» INSTRUCTIONS FOR THE TASK
Please copy out each line of the entries in which "Reload" appears.

(RECORD EXCERPTS Opens)

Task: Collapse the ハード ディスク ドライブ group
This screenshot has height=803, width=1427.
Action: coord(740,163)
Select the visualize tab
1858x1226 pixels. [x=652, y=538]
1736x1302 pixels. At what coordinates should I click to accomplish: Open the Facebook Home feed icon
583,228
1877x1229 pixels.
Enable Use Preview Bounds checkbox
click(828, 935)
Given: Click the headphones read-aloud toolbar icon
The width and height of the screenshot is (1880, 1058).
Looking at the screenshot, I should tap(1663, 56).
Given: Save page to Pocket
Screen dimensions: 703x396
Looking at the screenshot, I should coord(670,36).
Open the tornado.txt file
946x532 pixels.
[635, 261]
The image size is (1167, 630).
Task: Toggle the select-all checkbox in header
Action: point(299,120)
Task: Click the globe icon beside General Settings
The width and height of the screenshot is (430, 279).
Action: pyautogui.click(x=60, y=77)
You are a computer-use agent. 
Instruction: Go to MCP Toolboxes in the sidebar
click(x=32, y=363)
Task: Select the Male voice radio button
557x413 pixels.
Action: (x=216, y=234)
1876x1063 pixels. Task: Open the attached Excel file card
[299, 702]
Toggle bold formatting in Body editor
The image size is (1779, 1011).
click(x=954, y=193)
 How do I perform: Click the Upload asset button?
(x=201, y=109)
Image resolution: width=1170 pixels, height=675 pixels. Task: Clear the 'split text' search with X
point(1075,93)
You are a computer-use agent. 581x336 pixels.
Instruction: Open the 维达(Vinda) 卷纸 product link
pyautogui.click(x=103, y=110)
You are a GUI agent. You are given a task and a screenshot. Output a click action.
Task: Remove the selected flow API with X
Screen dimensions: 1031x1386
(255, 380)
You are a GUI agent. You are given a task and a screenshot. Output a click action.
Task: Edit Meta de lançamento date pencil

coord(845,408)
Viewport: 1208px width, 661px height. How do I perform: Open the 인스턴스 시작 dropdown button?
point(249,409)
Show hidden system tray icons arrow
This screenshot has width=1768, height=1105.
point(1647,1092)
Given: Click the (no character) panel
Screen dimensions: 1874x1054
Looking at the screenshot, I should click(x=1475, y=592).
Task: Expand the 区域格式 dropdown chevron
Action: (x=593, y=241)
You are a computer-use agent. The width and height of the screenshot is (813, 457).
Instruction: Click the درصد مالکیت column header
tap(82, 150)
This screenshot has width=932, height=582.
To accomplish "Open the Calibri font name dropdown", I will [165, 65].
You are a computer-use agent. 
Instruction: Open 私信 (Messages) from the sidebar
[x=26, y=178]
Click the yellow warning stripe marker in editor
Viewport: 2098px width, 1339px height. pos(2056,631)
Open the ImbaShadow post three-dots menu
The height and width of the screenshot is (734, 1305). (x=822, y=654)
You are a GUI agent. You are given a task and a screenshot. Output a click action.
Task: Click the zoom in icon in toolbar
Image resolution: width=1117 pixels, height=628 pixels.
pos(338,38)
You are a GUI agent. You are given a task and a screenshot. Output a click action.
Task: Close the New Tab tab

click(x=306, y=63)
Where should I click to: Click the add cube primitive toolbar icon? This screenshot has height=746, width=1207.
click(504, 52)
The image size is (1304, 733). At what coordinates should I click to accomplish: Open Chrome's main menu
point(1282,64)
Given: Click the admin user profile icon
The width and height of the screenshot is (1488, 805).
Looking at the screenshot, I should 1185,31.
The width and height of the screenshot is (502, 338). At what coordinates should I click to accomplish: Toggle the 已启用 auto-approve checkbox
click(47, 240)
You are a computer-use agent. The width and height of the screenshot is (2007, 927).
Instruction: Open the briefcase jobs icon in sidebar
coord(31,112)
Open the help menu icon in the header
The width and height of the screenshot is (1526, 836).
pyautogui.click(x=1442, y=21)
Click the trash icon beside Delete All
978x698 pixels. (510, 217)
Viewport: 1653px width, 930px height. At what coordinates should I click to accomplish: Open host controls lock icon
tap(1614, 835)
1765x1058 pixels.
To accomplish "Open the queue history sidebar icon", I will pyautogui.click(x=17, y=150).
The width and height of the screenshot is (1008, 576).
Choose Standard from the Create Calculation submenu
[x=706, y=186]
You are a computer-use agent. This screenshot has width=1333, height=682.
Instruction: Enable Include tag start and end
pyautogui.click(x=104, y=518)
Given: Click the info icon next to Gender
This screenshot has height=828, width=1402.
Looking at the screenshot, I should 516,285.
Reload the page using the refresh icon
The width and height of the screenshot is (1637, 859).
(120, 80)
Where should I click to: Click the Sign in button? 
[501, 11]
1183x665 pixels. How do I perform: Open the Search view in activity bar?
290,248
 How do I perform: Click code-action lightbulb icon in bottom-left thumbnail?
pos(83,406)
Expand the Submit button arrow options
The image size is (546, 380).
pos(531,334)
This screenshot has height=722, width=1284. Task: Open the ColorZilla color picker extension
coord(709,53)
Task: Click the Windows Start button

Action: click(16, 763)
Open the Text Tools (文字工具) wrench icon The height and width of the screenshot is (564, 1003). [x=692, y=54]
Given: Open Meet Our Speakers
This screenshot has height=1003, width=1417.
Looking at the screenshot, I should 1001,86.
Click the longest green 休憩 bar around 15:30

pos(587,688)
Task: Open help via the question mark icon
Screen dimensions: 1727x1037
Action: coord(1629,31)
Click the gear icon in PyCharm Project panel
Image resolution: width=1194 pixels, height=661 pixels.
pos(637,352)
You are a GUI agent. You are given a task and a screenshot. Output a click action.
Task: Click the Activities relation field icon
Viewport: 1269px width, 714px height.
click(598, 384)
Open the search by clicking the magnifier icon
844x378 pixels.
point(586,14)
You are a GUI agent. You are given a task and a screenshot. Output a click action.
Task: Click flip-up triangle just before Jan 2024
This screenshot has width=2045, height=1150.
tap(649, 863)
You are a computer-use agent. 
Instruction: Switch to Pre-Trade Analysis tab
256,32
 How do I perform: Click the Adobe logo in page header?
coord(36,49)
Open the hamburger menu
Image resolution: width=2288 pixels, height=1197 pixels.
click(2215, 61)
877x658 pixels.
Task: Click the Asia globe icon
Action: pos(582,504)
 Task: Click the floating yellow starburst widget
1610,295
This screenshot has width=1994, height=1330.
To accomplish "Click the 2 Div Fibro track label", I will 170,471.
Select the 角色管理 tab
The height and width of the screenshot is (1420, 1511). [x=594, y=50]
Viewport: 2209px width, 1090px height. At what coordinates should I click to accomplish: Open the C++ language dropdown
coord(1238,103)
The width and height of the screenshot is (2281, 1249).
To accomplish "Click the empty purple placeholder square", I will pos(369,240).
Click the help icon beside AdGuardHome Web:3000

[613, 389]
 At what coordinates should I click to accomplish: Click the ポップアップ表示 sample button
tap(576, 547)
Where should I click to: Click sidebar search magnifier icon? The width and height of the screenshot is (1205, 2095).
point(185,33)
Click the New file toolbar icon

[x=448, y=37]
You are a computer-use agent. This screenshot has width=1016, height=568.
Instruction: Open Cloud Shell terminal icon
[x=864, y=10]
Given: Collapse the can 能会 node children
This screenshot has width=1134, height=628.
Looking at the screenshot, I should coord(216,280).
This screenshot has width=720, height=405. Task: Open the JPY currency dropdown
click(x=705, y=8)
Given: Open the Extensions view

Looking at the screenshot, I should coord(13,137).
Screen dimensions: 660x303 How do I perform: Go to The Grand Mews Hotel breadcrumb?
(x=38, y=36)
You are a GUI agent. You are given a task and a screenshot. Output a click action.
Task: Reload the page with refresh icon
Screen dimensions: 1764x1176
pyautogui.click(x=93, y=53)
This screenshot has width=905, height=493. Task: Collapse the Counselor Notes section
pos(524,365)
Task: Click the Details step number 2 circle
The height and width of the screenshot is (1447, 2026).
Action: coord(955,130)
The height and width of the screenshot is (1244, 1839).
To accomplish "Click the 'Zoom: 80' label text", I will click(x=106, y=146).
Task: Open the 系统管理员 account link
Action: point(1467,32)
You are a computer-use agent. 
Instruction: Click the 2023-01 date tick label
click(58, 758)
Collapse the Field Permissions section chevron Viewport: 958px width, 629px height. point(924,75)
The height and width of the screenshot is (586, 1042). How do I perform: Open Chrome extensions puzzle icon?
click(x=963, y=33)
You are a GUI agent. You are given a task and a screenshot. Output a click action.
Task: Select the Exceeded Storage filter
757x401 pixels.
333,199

(RECORD EXCERPTS Closes)

» COMPLETED EXERCISE
Reload the page using the refresh icon
Task: Reload the page with refresh icon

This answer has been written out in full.